**Challenges**
#1 List every building the campus description names as a landmark or location on campus.
#2 Proceed with the campus description below, adding new text after its final sentence.

**Page**

— start —

Twenty one new and renovated neo-Georgian buildings serve as classrooms, laboratories, facilities buildings and offices. The academic buildings house 300 classrooms, laboratories and instructional spaces, study lounges, department and program offices, and faculty offices.
Beginning on July 1, 2011 the campus is smoke-free. Smoking is allowed in designated areas on campus only. Smoking anywhere else is strictly prohibited including students cars. Fines are enforced for smoking out of the designated areas.
North and South Academic Quadrangles are connected by the Alumni Walk, with the Library and Campus Center as focal points. The Center for the Arts is located midway between the Quadrangles at the fountain plaza. The Sports and Recreation Center and the athletic fields are located near the main entrance to the campus. The college plans to open a newly fully furnished student housing apartments for the Fall 2013 semester.

— end —

**Data shown**
— start —

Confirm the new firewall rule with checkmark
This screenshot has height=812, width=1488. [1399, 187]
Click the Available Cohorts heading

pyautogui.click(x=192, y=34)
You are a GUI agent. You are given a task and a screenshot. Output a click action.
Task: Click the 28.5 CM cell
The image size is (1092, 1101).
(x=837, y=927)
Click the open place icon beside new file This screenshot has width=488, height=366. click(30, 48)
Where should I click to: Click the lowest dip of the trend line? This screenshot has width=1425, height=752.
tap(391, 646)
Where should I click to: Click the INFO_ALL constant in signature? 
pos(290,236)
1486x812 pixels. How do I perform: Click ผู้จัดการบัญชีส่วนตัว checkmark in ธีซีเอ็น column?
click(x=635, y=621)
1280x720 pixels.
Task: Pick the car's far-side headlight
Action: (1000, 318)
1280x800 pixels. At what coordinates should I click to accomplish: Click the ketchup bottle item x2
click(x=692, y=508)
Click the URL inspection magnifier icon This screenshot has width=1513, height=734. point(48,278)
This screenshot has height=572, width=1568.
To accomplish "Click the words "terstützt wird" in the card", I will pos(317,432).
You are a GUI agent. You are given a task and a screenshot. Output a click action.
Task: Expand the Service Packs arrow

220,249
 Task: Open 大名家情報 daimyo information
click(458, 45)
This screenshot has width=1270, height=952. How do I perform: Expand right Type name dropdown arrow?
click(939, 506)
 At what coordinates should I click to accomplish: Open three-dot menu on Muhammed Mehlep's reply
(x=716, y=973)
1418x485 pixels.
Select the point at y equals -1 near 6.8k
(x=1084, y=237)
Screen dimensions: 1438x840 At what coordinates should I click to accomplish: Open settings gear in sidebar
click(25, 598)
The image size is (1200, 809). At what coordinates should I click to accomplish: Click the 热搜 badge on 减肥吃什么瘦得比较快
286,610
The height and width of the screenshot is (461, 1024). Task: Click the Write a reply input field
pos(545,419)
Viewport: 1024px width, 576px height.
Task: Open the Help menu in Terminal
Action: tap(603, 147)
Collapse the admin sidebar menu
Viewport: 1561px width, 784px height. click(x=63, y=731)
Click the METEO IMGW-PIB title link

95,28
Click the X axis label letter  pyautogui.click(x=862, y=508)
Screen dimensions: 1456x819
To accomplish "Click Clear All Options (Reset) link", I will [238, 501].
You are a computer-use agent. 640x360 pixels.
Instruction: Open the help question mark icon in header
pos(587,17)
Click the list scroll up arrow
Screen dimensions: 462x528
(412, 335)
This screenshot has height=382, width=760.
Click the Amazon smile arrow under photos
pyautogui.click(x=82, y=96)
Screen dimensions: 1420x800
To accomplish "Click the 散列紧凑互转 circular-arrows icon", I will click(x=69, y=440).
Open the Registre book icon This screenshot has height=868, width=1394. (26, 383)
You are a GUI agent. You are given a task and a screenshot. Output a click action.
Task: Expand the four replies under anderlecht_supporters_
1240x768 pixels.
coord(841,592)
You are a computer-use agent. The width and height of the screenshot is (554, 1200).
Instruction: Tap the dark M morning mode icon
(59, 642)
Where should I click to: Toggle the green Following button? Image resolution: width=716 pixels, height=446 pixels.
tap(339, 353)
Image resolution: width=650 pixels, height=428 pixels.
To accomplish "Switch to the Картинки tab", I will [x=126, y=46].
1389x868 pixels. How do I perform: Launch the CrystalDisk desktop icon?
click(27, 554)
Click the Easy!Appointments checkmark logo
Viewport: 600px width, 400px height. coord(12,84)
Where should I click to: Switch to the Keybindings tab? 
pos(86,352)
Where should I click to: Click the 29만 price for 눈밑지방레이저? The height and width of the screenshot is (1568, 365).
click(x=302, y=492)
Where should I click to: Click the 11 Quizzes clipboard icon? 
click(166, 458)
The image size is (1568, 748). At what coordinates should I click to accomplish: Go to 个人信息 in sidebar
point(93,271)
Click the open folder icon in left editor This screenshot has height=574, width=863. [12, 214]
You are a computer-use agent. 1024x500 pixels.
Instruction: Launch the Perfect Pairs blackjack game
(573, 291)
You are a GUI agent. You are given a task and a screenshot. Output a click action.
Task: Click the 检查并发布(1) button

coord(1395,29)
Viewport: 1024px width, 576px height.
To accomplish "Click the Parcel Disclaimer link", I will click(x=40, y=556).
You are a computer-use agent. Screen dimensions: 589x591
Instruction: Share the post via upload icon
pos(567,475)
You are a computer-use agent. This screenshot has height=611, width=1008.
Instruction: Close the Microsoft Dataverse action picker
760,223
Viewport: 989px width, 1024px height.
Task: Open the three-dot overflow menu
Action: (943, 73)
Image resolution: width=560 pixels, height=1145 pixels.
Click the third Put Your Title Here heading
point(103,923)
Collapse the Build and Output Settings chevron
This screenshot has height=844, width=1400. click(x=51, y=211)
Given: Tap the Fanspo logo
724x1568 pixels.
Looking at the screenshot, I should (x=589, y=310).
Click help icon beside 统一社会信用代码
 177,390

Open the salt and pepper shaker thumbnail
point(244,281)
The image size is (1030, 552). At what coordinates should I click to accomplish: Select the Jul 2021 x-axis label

— end —

**Answers for this exercise**
#1 Library, Campus Center, Center for the Arts, Sports and Recreation Center

#2
Sixteen works of art, a permanent collection of works either commissioned or purchased through the Art Acquisitions Program of the Dormitory Authority of the State of New York, were installed throughout the campus prior to 1996. The artists and their free-standing sculptures and reliefs are: Vincenzo Amato, Body of Hector/Glaucus; Miriam Bloom, Shooliloo; Fritz Bultman, Garden at Nightfall (extended loan); Chryssa, Untitled; Lucille Friedland, Big Stride (gift of the artist); Red Grooms, Marathon; Sarah Haviland, Staten Island Arch; Jon Isherwood, Borromini's Task; Zero Higashida, Maquette for a Small Universe; Valerie Jaudon, Untitled; Niki Ketchman, Red Inside; Win Knowlton, Ellipse; Mark Mennin, Torak; Don Porcaro, Moon Marker; and Hans Van de Bovenkamp, Stele in the Wind. At least three of these pieces (Borromini's Task, Stele in the Wind and Staten Island Arch) have since been destroyed by weather or accidents.